Data extracted from a collection:
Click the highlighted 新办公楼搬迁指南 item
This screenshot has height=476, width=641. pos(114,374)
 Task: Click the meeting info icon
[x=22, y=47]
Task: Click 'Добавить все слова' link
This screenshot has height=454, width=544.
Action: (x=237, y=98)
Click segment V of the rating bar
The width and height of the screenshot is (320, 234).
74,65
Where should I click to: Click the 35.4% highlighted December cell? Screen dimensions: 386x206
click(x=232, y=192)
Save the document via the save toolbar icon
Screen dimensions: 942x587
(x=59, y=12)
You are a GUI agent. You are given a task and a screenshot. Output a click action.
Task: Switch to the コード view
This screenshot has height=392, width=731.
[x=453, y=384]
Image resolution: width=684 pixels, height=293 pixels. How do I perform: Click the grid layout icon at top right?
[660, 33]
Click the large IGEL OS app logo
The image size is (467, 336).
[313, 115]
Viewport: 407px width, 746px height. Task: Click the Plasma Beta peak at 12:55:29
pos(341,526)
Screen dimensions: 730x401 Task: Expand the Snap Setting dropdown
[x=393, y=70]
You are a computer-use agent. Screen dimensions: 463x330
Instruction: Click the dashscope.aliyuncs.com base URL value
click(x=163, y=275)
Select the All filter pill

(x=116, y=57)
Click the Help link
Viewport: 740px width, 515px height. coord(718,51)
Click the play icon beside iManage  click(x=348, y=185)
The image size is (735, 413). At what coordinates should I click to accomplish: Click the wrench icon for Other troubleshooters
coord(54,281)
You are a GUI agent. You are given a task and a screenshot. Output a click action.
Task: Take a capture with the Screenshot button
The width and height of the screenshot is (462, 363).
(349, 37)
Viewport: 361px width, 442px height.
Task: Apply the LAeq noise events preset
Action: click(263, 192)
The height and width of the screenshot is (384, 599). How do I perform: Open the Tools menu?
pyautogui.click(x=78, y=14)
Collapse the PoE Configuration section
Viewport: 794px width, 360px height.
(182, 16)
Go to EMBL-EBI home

• [DIRECTIONS FOR THIS TASK] Reproduce every line of the material above without any change.

• [OUTPUT]
Click the highlighted 新办公楼搬迁指南 item
This screenshot has height=476, width=641. pos(114,374)
 Task: Click the meeting info icon
[x=22, y=47]
Task: Click 'Добавить все слова' link
This screenshot has height=454, width=544.
Action: (x=237, y=98)
Click segment V of the rating bar
The width and height of the screenshot is (320, 234).
74,65
Where should I click to: Click the 35.4% highlighted December cell? Screen dimensions: 386x206
click(x=232, y=192)
Save the document via the save toolbar icon
Screen dimensions: 942x587
(x=59, y=12)
You are a GUI agent. You are given a task and a screenshot. Output a click action.
Task: Switch to the コード view
This screenshot has height=392, width=731.
[x=453, y=384]
Image resolution: width=684 pixels, height=293 pixels. How do I perform: Click the grid layout icon at top right?
[660, 33]
Click the large IGEL OS app logo
The image size is (467, 336).
[313, 115]
Viewport: 407px width, 746px height. Task: Click the Plasma Beta peak at 12:55:29
pos(341,526)
Screen dimensions: 730x401 Task: Expand the Snap Setting dropdown
[x=393, y=70]
You are a computer-use agent. Screen dimensions: 463x330
Instruction: Click the dashscope.aliyuncs.com base URL value
click(x=163, y=275)
Select the All filter pill

(x=116, y=57)
Click the Help link
Viewport: 740px width, 515px height. coord(718,51)
Click the play icon beside iManage  click(x=348, y=185)
The image size is (735, 413). At what coordinates should I click to accomplish: Click the wrench icon for Other troubleshooters
coord(54,281)
You are a GUI agent. You are given a task and a screenshot. Output a click action.
Task: Take a capture with the Screenshot button
The width and height of the screenshot is (462, 363).
(349, 37)
Viewport: 361px width, 442px height.
Task: Apply the LAeq noise events preset
Action: click(263, 192)
The height and width of the screenshot is (384, 599). How do I perform: Open the Tools menu?
pyautogui.click(x=78, y=14)
Collapse the PoE Configuration section
Viewport: 794px width, 360px height.
(182, 16)
Go to EMBL-EBI home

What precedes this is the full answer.